Report, from the records below, every line where the word "agent" appears.

======

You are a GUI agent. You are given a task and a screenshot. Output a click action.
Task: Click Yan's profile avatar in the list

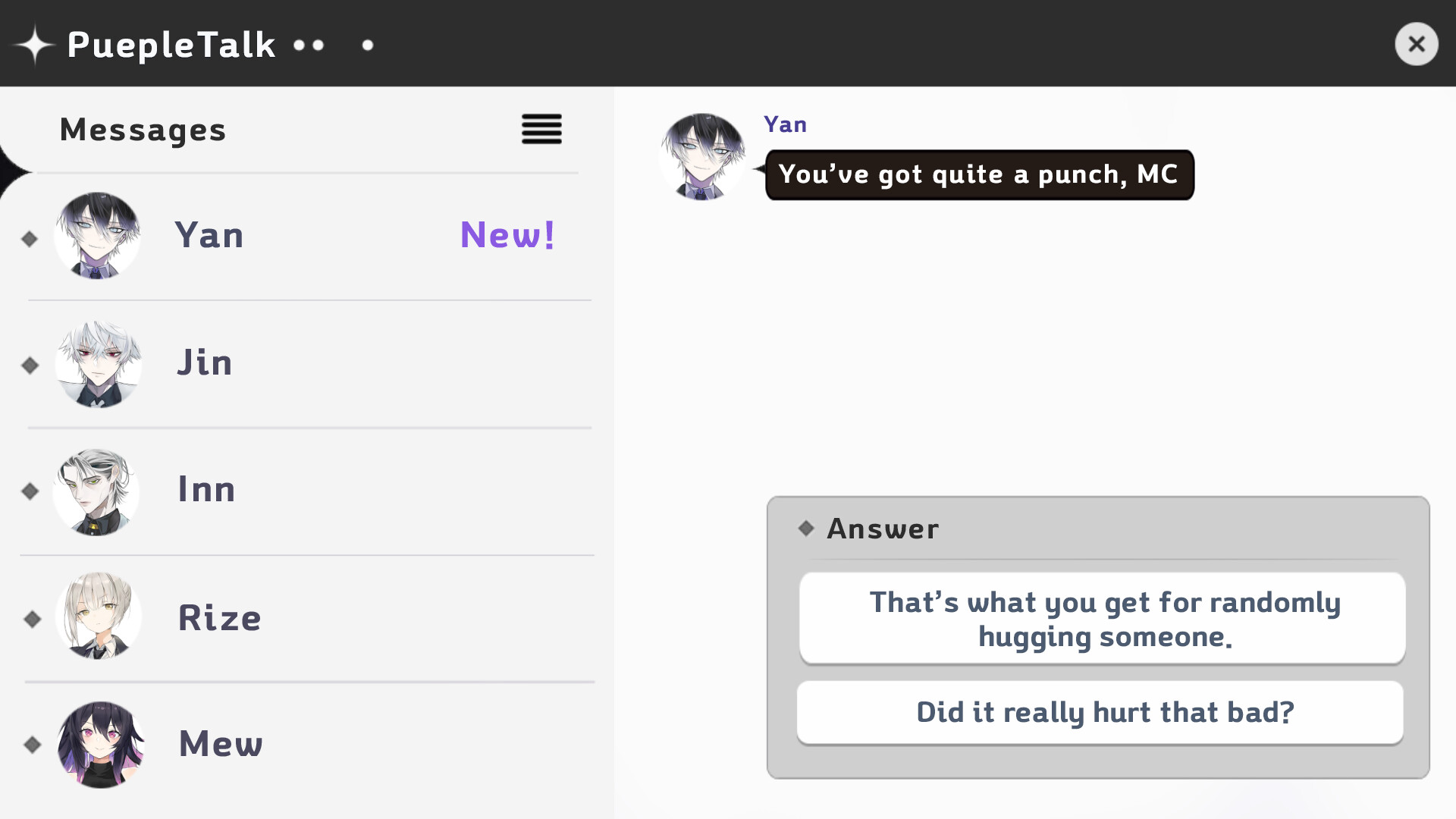(x=98, y=236)
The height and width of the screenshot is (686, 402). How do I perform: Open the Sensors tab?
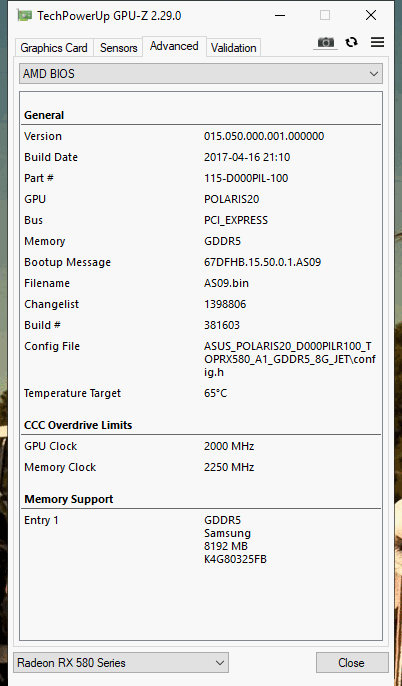[119, 48]
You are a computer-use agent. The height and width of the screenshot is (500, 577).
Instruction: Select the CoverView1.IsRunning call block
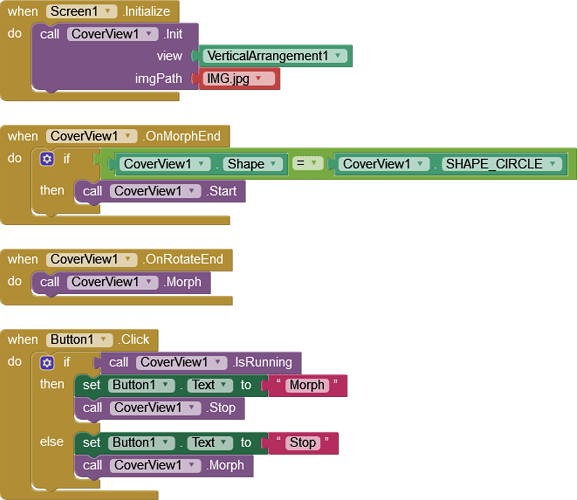click(x=200, y=362)
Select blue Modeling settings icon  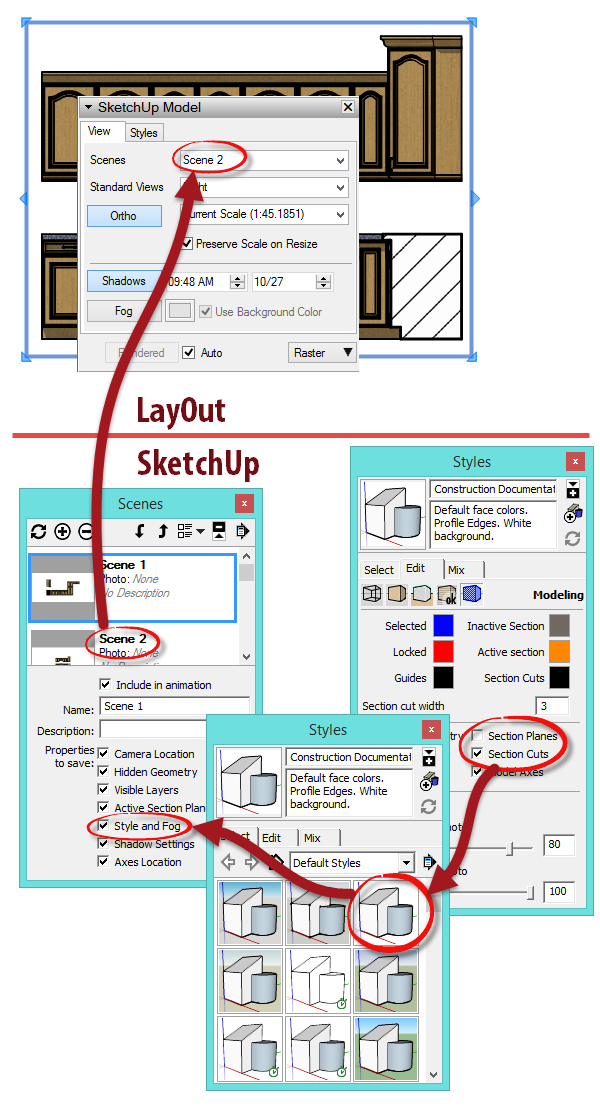coord(472,594)
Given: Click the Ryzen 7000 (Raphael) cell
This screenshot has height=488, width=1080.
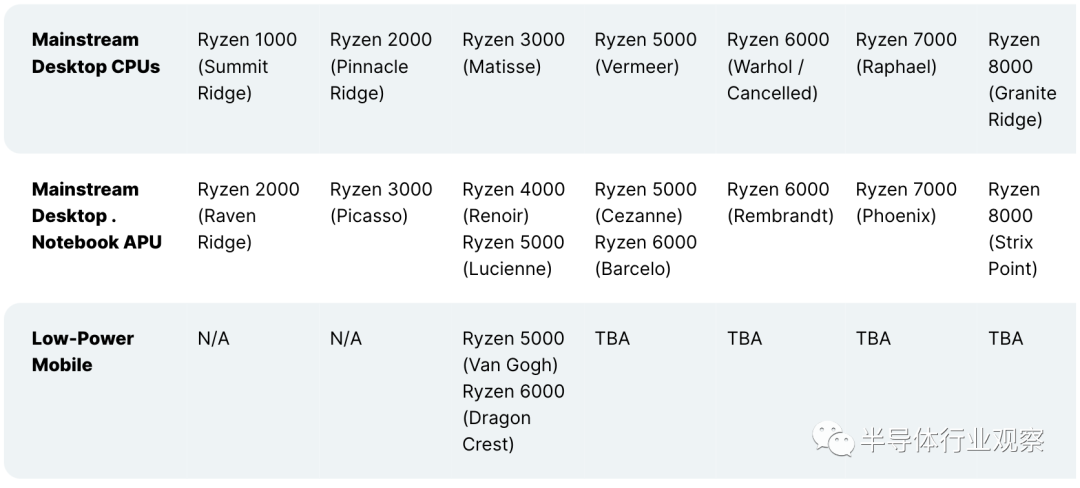Looking at the screenshot, I should point(906,53).
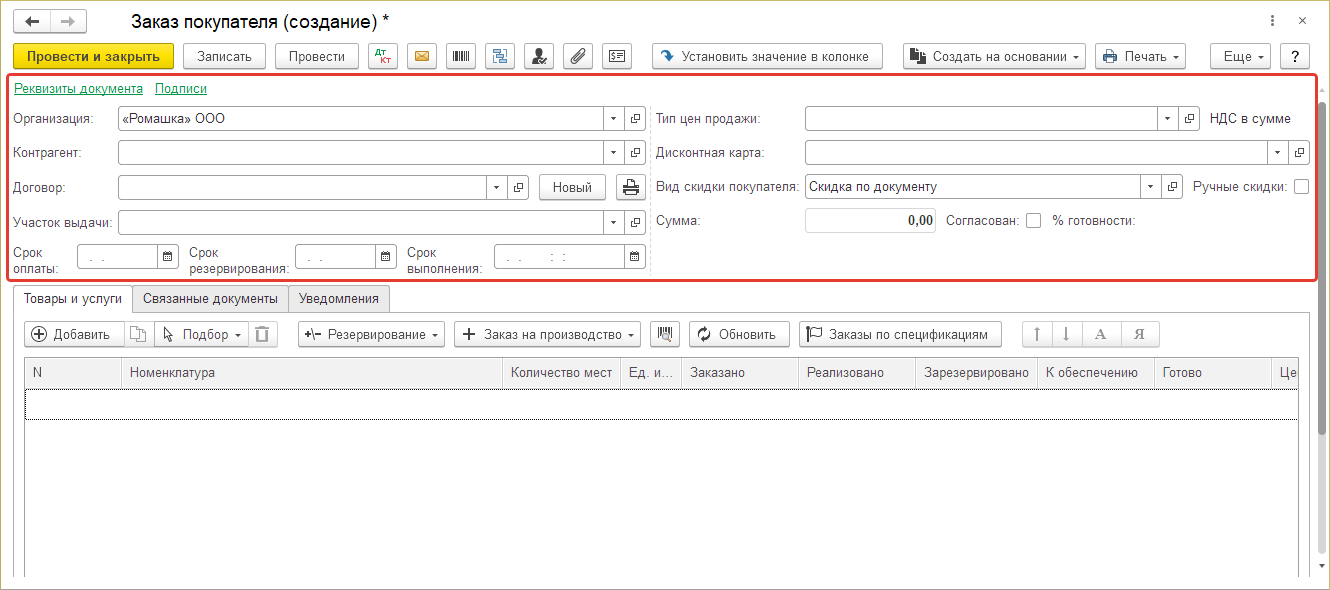Image resolution: width=1330 pixels, height=590 pixels.
Task: Click the barcode icon in top toolbar
Action: (460, 56)
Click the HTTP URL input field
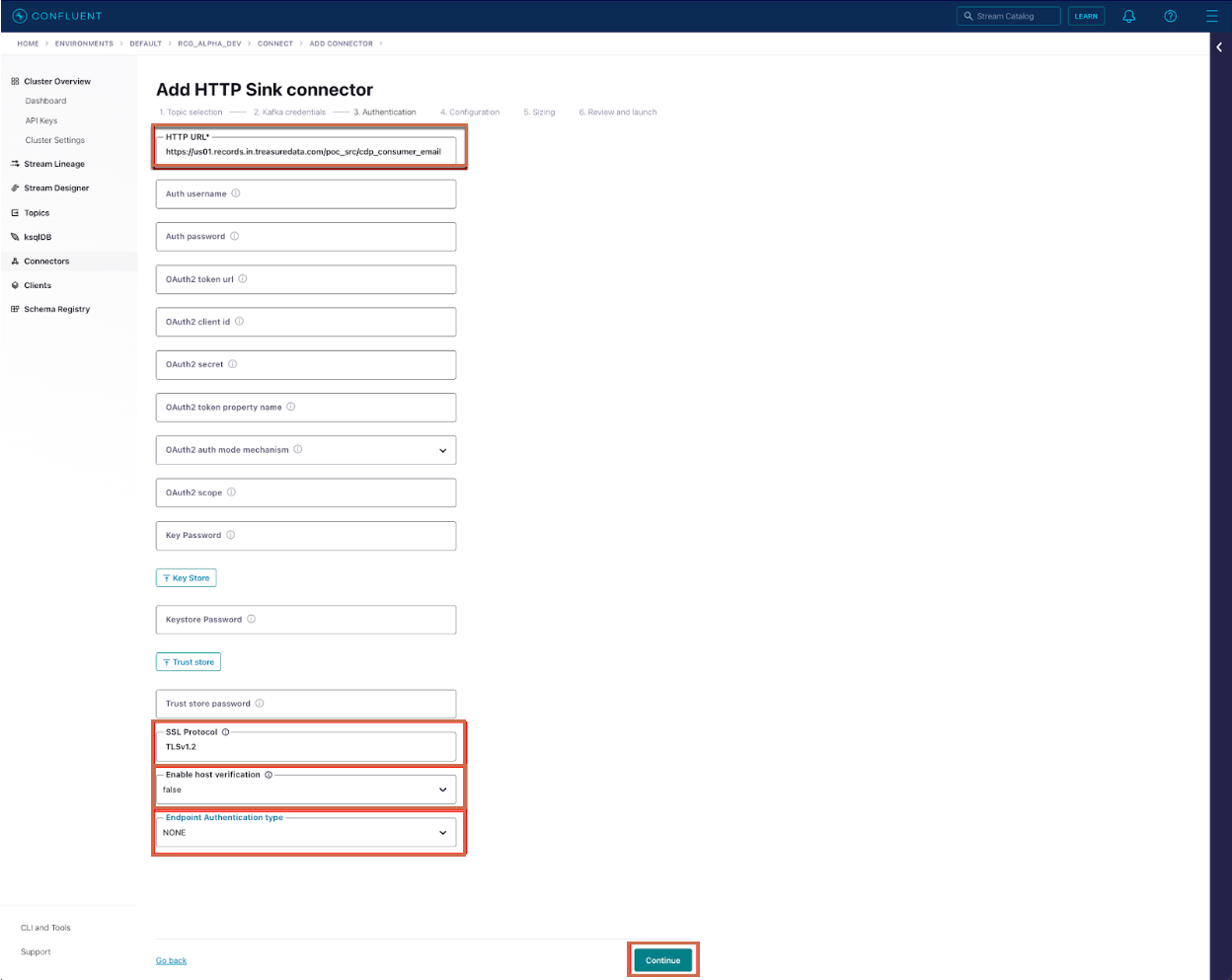Image resolution: width=1232 pixels, height=980 pixels. click(x=306, y=152)
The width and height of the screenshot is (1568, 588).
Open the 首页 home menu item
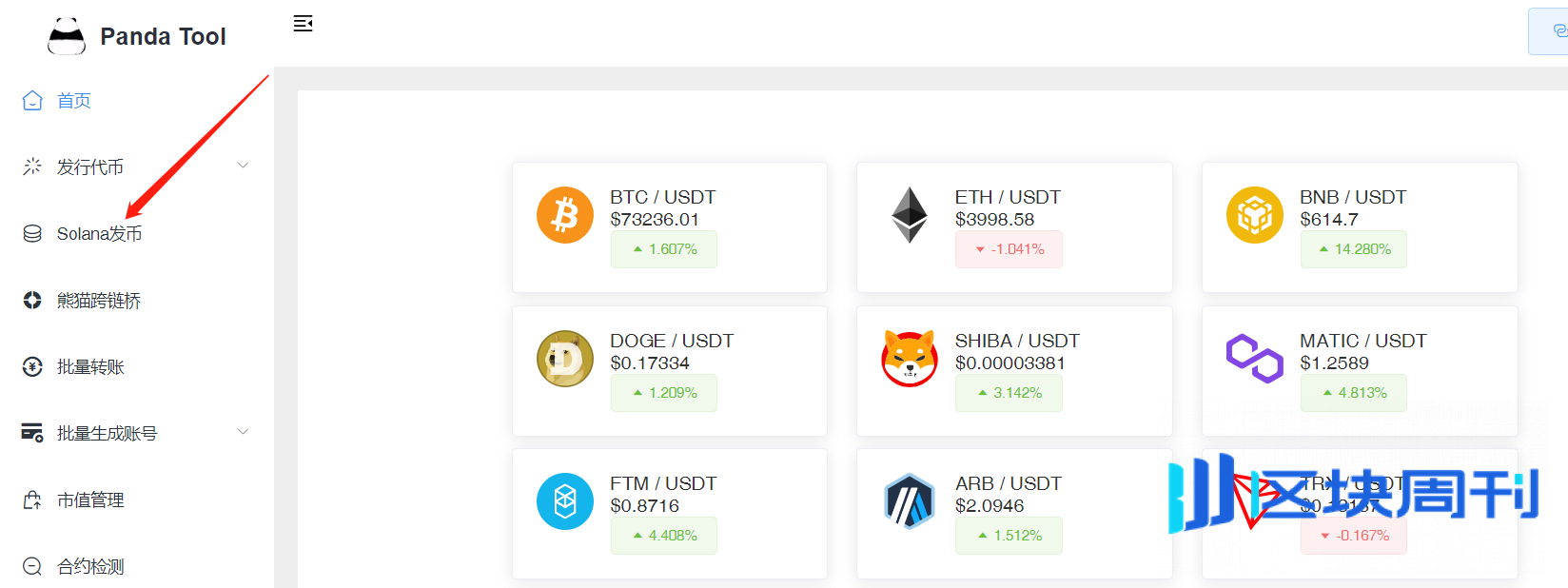click(x=73, y=101)
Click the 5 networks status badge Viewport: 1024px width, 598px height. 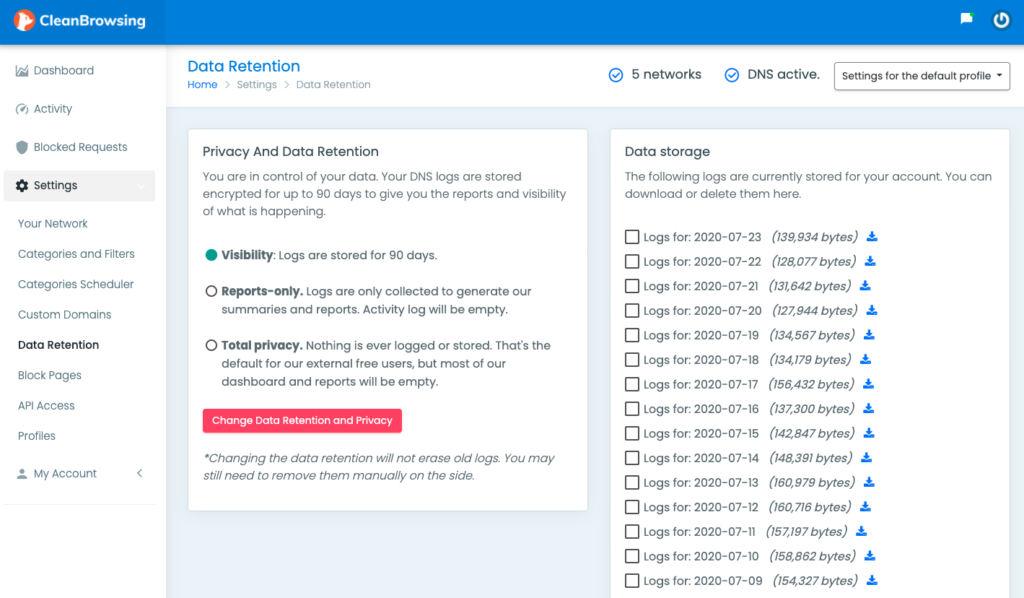click(x=654, y=74)
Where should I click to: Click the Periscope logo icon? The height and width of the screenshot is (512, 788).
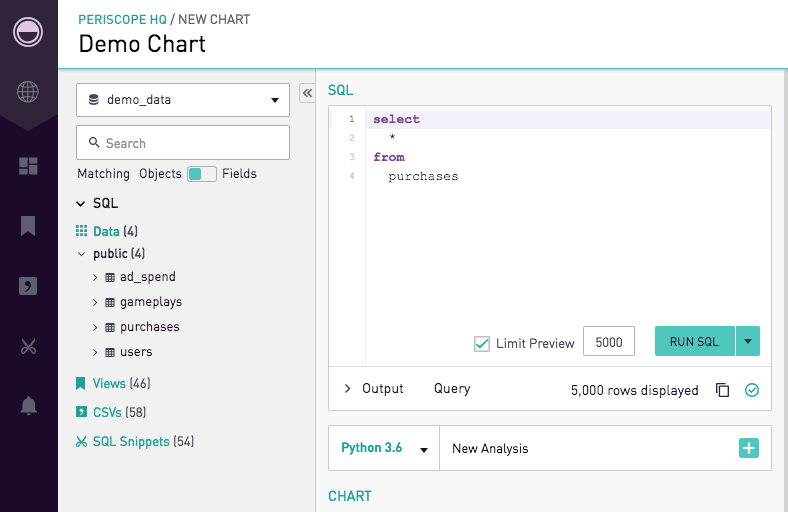coord(28,32)
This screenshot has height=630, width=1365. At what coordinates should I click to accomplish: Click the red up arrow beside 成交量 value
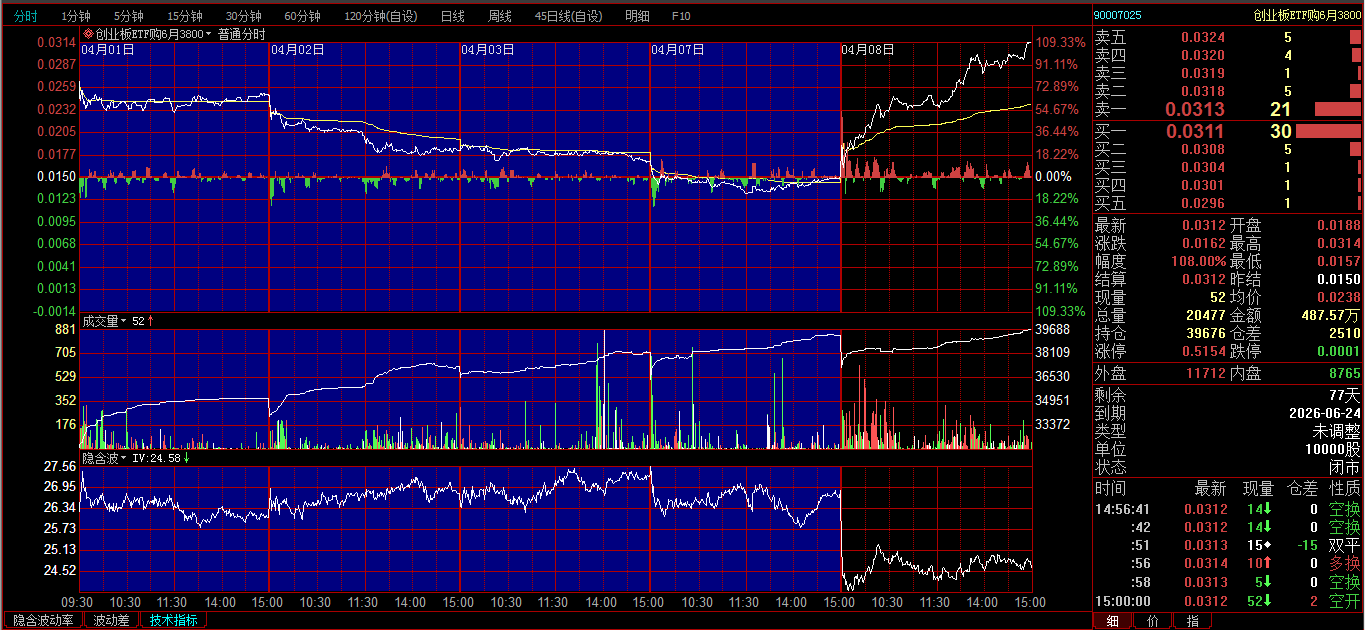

======

◆ Result for this task:
You are a GUI agent. You are given a task and a screenshot. Output a click action.
You are a computer-use agent. The height and width of the screenshot is (500, 577).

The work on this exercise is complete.